Hi John,
What you are observing is a peculiarity of the greengenes database, not of classify_consensus_blast
. Your interpretation of the first sequence is correct (more notes on “confidence” below). However, the second sequence is actually being classified to species level by classify_consensus_blast
— however, it is indicating that the top matches are all to greengenes reference sequences that are annotated in greengenes with empty family, genus, and species annotations. Greengenes contains a number of annotations such as this, with empty taxonomic levels wherever taxonomic affiliation could not be fully resolved. Needless to say, this creates confusion when sequences are assigned these ambiguous taxonomies! If classify_consensus_blast
failed to find a consensus taxonomy for this sequence above order level, the output would instead be:
a6837f53649dd3ec008d38c528d43aa7 k__Bacteria; p__Chloroflexi; c__Anaerolineae; o__GCA004
In the results generated by classify_consensus_blast
, “Confidence” is the fraction of top hits that match the consensus taxonomy (at whatever level is provided), so this indicates that 80% of top hits matched k__Bacteria; p__Verrucomicrobia; c__[Pedosphaerae]; o__[Pedosphaerales] for the first sequence, and 100% matched k__Bacteria; p__Chloroflexi; c__Anaerolineae; o__GCA004; f__; g__; s__ for the second sequence.
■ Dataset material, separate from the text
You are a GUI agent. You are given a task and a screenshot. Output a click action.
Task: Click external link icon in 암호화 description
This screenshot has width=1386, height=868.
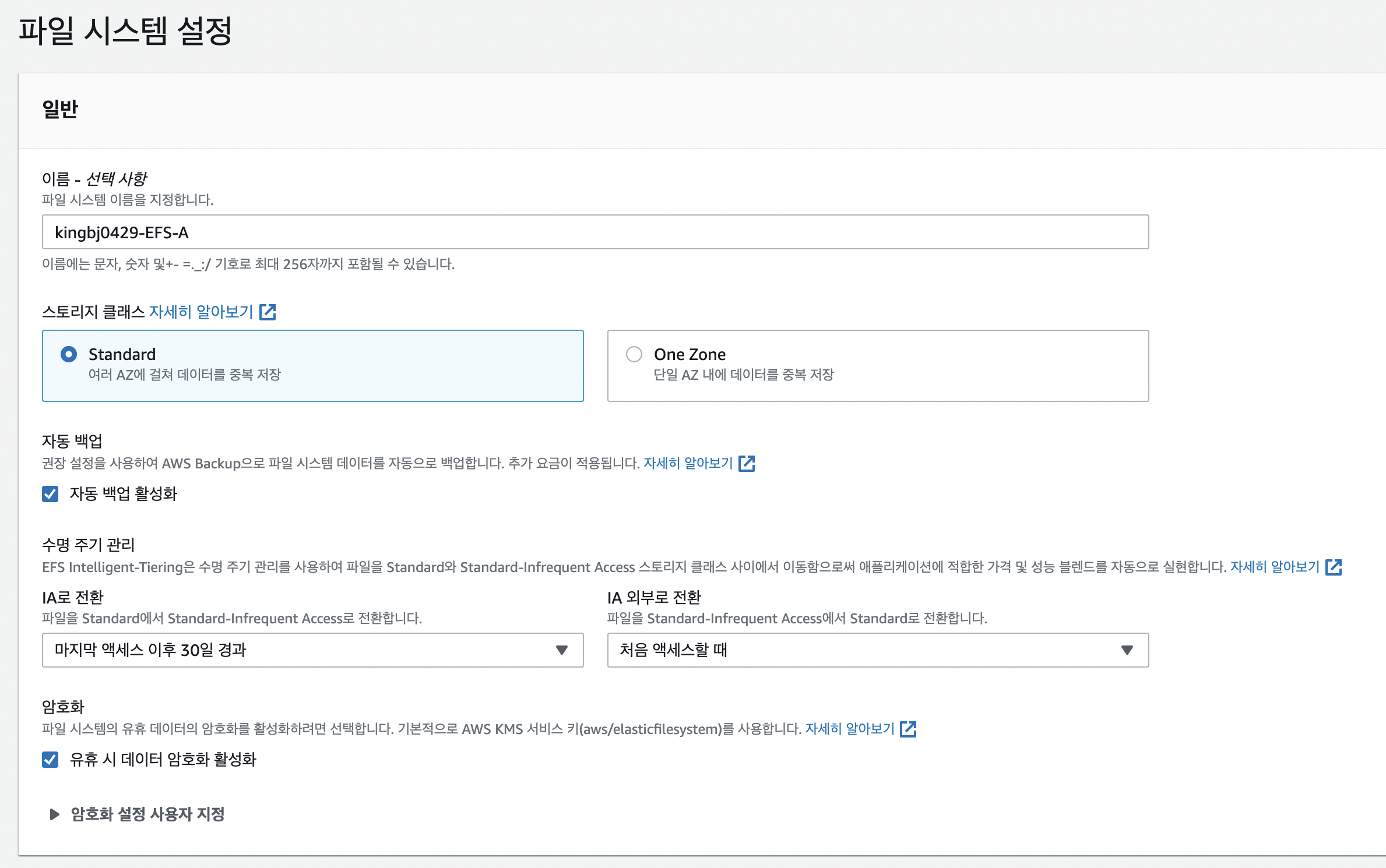908,729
Consensus is determined at each taxonomic level, descending from kingdom, and stopping when consensus is no longer met above the threshold minimum consensus value; the taxonomy is trimmed at this point. So confidence is interpreted the same for all assignments, but at different taxonomic levels.
Please let me know if you have any more questions or concerns. Thanks!